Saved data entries
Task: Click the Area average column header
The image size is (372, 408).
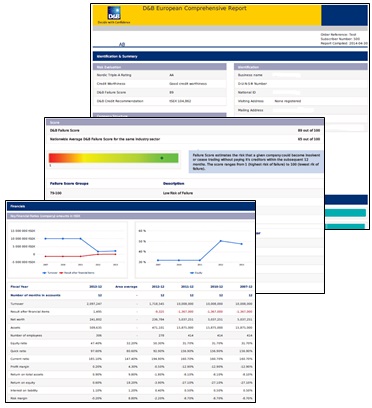Action: (x=126, y=287)
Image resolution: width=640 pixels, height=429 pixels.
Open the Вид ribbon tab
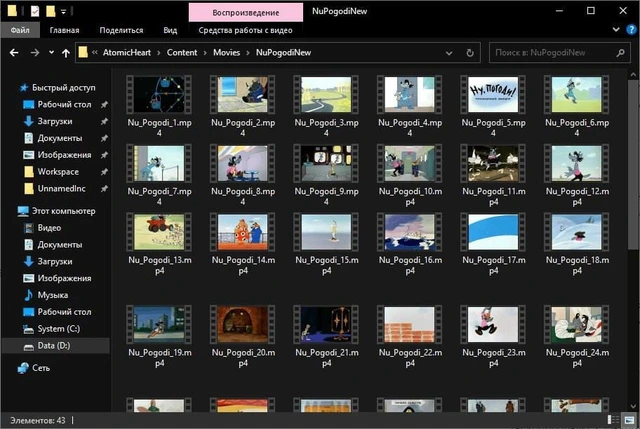tap(171, 31)
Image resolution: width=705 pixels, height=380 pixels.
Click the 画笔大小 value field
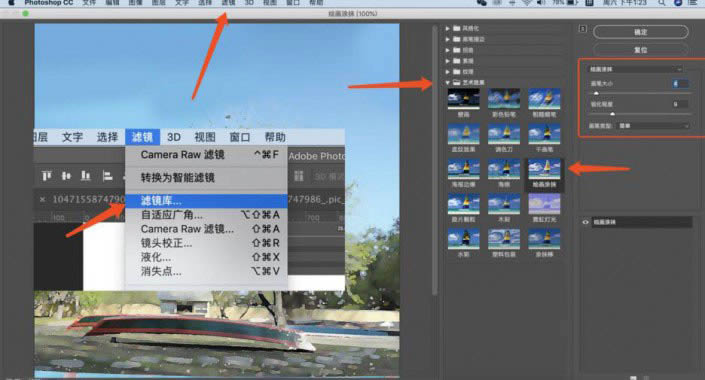tap(680, 84)
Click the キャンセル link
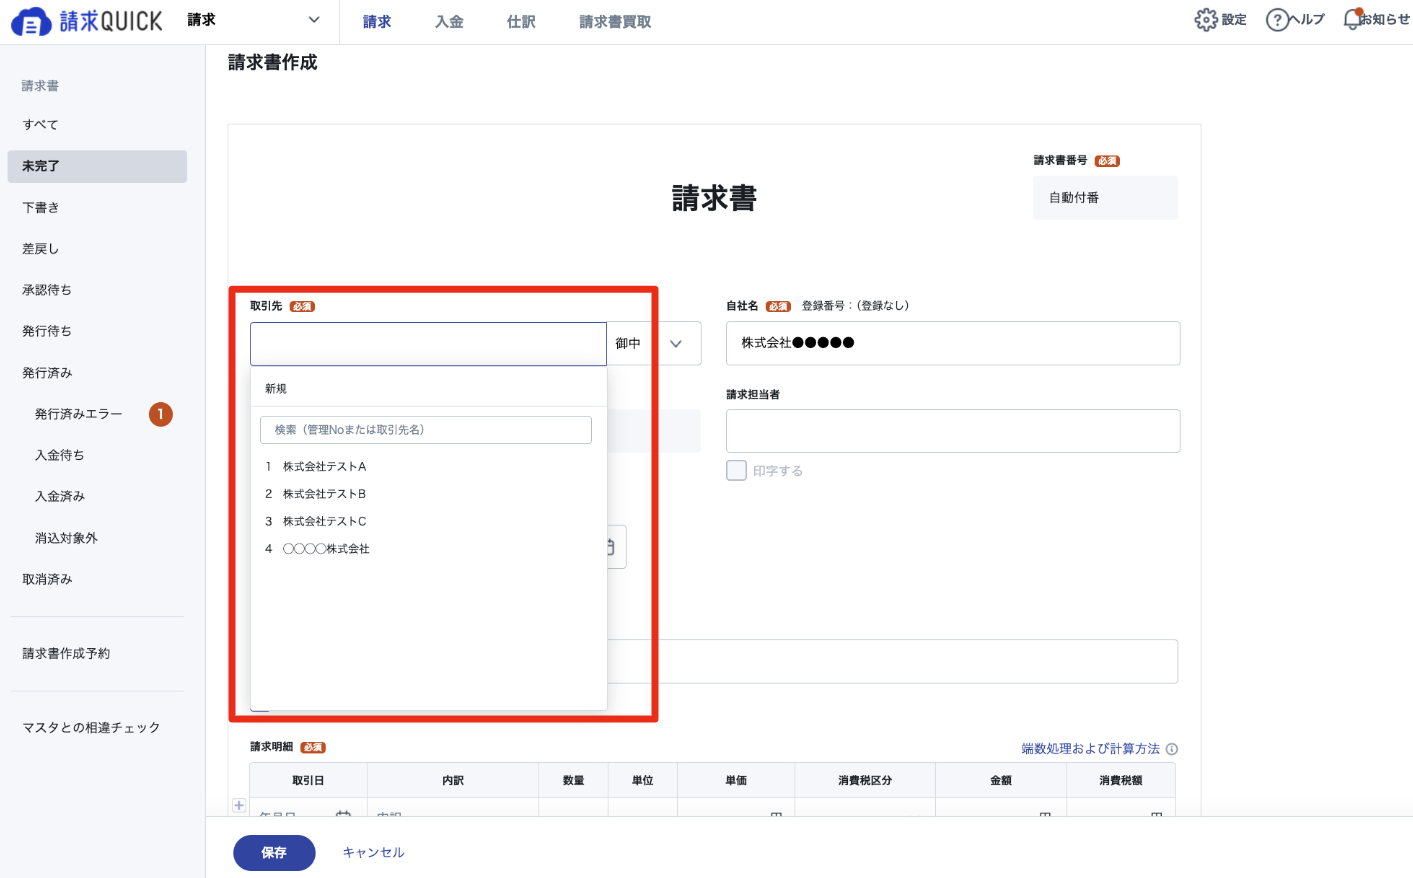The height and width of the screenshot is (878, 1413). [373, 853]
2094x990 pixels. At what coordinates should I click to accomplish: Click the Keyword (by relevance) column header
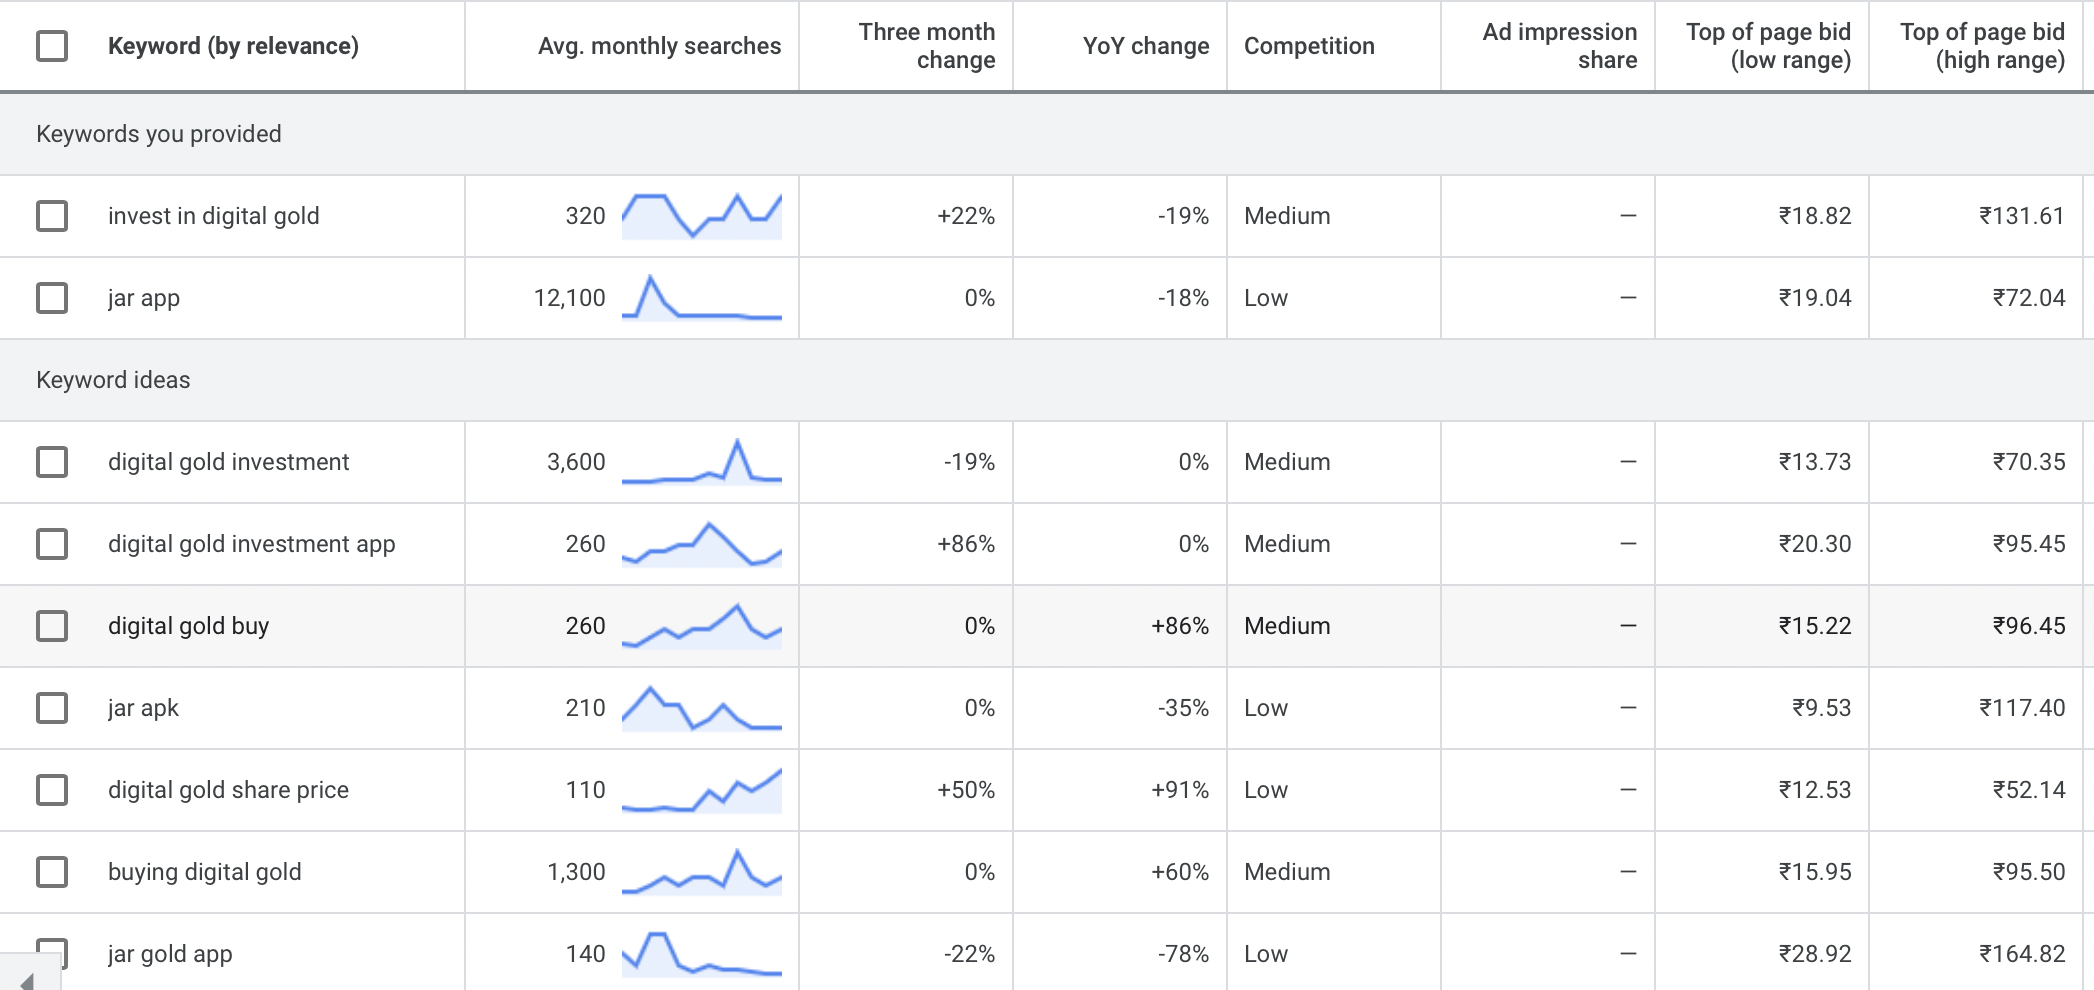tap(233, 46)
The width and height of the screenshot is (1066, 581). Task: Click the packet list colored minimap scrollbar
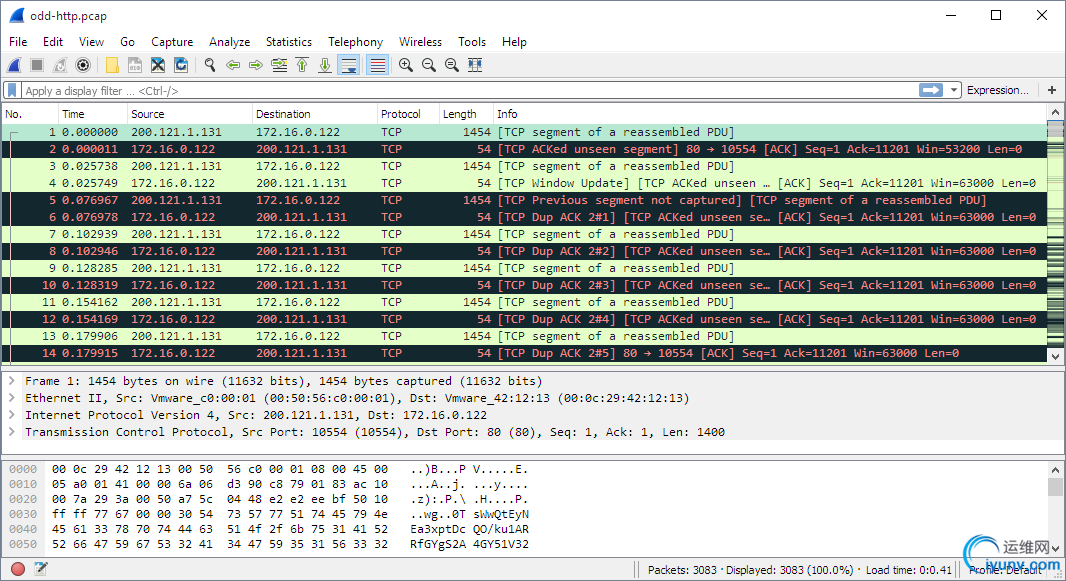[x=1054, y=240]
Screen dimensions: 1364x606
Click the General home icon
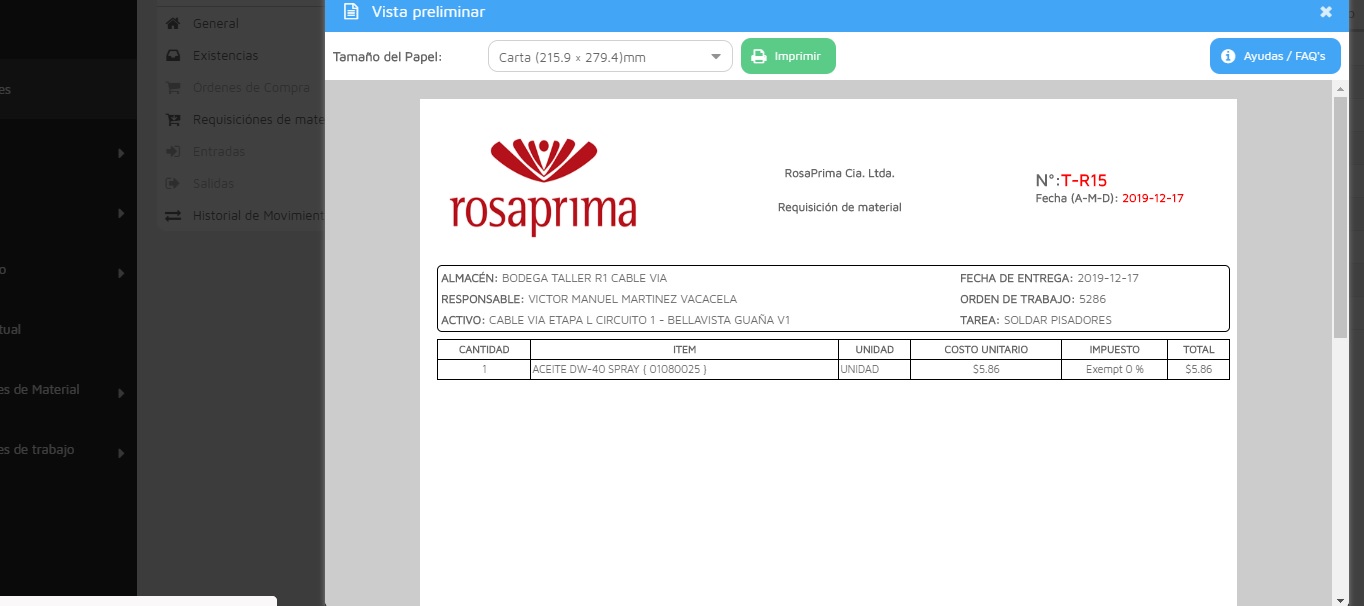173,23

## REQUIRED WORK
Filter the preceding entries down to the lines with "resolution".

## OUTPUT
Image resolution: width=640 pixels, height=429 pixels.
Image resolution: width=705 pixels, height=380 pixels.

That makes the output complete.